Freezing rain makes roads treacherous, closes schools

Icicles stick out at an angle from the end of a U.S. flag in front of the Adirondack Daily Enterprise office in downtown Saranac Lake this morning. (Enterprise photo — Peter Crowley)

Iced-over roads caused cars all over to slide off the road Wednesday night, and closed and delayed schools Thursday morning.

From roads to bushes to jackets, northern New York was covered in a slick layer of ice Wednesday evening after temperatures fell from above freezing into the lower 20s.


Schools closed Thursday included North Country Community College, Lake Placid, Saranac Lake, AuSable Forks, Beekmantown, Clinton Community College, Elizabethtown-Lewis, Keesville and Peru. Tender Care Daycare in Ray Brook was also closed.

Ice covers the sidewalks and streets in Saranac Lake after rain froze to the ground. (Enterprise photo — Aaron Cerbone)

Tupper Lake, Keene, Malone and Moria were on a two-hour delay Thursday.


State Police Troop B Public Information Officer Jennifer Fleishman said the troop responded to 14 calls from 4 p.m. Wednesday to 8 a.m. Thursday. Eight were in the Plattsburgh and Malone area, two were in St. Lawrence County and four were in the Tri-Lakes area.

In Saranac Lake, there were two cars on Helen Street that spun sideways into snow banks around 5 p.m., according to village police Sgt. John Gay. Gay said the two vehicles did not hit each other, but that a third car slid in the road at the same time. He also said they helped someone who slipped and fell near Helen Street.

Within the same hour, village police also responded to crashes on Lake Street and Rockland Avenue, and a bus slid on Ampersand Avenue.

The Lake Placid Volunteer Fire Department responded to two separate two-car motor vehicle collisions.

Fleishman said state Route 30 was closed for additional salting from 9 to 9:30 p.m.
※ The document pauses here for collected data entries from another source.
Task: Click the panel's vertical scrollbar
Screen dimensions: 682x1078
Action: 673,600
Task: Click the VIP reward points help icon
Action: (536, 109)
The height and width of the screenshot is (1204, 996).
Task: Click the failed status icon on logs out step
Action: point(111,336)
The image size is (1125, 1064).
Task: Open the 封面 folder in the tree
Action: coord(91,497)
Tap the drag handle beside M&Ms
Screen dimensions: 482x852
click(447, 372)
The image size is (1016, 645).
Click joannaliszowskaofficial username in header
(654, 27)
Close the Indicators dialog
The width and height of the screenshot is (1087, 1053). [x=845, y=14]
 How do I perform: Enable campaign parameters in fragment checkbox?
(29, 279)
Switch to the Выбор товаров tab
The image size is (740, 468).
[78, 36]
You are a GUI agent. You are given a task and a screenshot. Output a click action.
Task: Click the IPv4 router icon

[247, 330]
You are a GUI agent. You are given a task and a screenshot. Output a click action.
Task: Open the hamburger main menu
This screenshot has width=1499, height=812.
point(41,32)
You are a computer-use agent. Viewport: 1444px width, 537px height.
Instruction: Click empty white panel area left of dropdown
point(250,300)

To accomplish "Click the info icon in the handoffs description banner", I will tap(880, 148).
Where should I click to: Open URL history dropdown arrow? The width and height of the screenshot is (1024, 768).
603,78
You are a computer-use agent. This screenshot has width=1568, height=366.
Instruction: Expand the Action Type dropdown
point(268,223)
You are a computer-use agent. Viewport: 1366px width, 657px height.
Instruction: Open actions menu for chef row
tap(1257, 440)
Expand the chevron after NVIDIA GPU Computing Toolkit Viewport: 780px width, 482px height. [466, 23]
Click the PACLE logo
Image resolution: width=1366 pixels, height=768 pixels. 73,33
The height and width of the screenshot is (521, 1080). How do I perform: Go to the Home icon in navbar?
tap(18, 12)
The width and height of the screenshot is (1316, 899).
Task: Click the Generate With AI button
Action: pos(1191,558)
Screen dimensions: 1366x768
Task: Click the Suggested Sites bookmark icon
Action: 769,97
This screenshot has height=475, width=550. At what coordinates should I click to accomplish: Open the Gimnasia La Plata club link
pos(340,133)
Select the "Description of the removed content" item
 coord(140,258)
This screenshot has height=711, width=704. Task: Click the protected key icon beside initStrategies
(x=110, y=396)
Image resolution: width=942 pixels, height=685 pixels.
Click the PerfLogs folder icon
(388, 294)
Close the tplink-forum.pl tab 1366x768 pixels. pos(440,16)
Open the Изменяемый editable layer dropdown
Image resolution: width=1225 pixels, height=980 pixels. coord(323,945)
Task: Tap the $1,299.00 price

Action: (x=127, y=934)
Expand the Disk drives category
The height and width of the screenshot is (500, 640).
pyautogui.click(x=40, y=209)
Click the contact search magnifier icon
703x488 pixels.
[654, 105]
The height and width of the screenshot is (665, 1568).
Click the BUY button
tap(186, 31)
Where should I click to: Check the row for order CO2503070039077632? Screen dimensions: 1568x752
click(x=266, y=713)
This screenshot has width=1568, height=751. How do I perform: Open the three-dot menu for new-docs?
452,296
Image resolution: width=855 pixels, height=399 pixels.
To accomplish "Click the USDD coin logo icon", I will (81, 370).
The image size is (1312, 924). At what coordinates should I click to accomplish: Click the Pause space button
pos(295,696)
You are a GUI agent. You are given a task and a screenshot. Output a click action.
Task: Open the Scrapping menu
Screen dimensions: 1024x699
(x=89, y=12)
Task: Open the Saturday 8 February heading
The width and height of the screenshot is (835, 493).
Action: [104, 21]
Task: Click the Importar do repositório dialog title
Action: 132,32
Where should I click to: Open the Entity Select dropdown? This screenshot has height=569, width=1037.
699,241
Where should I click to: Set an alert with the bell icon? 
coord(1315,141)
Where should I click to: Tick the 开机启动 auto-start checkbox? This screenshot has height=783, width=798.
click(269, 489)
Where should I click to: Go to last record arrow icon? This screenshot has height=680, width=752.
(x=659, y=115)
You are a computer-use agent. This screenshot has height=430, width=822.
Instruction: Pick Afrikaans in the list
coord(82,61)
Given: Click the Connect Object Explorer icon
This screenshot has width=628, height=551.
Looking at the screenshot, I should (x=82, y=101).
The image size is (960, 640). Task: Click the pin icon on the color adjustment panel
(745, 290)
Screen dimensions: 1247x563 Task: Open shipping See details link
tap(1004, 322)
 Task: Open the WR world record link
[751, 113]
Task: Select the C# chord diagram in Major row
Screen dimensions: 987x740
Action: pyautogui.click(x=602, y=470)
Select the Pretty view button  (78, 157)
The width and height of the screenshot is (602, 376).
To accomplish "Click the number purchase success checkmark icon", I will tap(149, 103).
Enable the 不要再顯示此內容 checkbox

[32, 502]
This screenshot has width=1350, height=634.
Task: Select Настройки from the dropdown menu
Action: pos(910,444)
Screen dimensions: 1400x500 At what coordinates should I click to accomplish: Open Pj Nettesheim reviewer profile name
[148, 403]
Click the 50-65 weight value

She also said a trooper responded to a report of a plow sliding off the road near Lake Clear, but by the time they got there the situation had been resolved by the state Department of Transportation. There were several cars stuck on and off the road on state Route 30 because of the icy conditions, but no injuries or accidents, Fleishman added. A DOT worker told police the plow slid while trying to get around some stuck cars with its salter. Fleishman also said the plows had to return several times to put chains on tires and refill on salt.

At 5:10 p.m. Wednesday, the Saranac and Cadyville volunteer fire departments were called out to a vehicle crash with entrapment near 2776 Route 3. Route 3 was shut down at Cringle Road at 5:15 p.m.

Ice jam jeopardy

The town of Jay declared a state of emergency at 5 p.m. Wednesday due to unexpected and severe flooding of the AuSable River in the town and its hamlets of AuSable Forks, Jay and Upper Jay. An ice jam has been a threat along the East Branch of the AuSable River for days in the Upper Jay area. Residents and town officials continue to monitor the situation Thursday.

Director of Essex County Emergency Services Don Jaquish said state Route 9N was temporarily closed because of the ice jam.

As of 8:45 a.m. Jaquish said he was still trying to get an update on the situation.

Walking tips

The roads can be dangerous, but walking around can be just as hazardous.

The Winona Avenue hill, leading up to North Country Community College’s Saranac Lake campus, was too slippery for vehicles to drive up. As some people carefully walked up the hill, others slid down it, such as Samuel Coffman who works at NCCC. Meanwhile, three cars were stopped at top of the hill as one car was stuck across the road, until a village sand truck came to the rescue.

With no friction on most parking lots, sidewalks and driveways, slips and slides are inevitable when walking around.

Traction cleats that strap onto boots can help minimize the danger of walking on a sheet of ice. They will not prevent against all slips — they are no match for the large ice buildups around streetlights and crosswalks that send feet sliding downward — but they can avoid bashed elbows, slips into roads and bruised egos.

Staff Writer Griffin Kelly and Publisher Catherine Moore contributed to this report.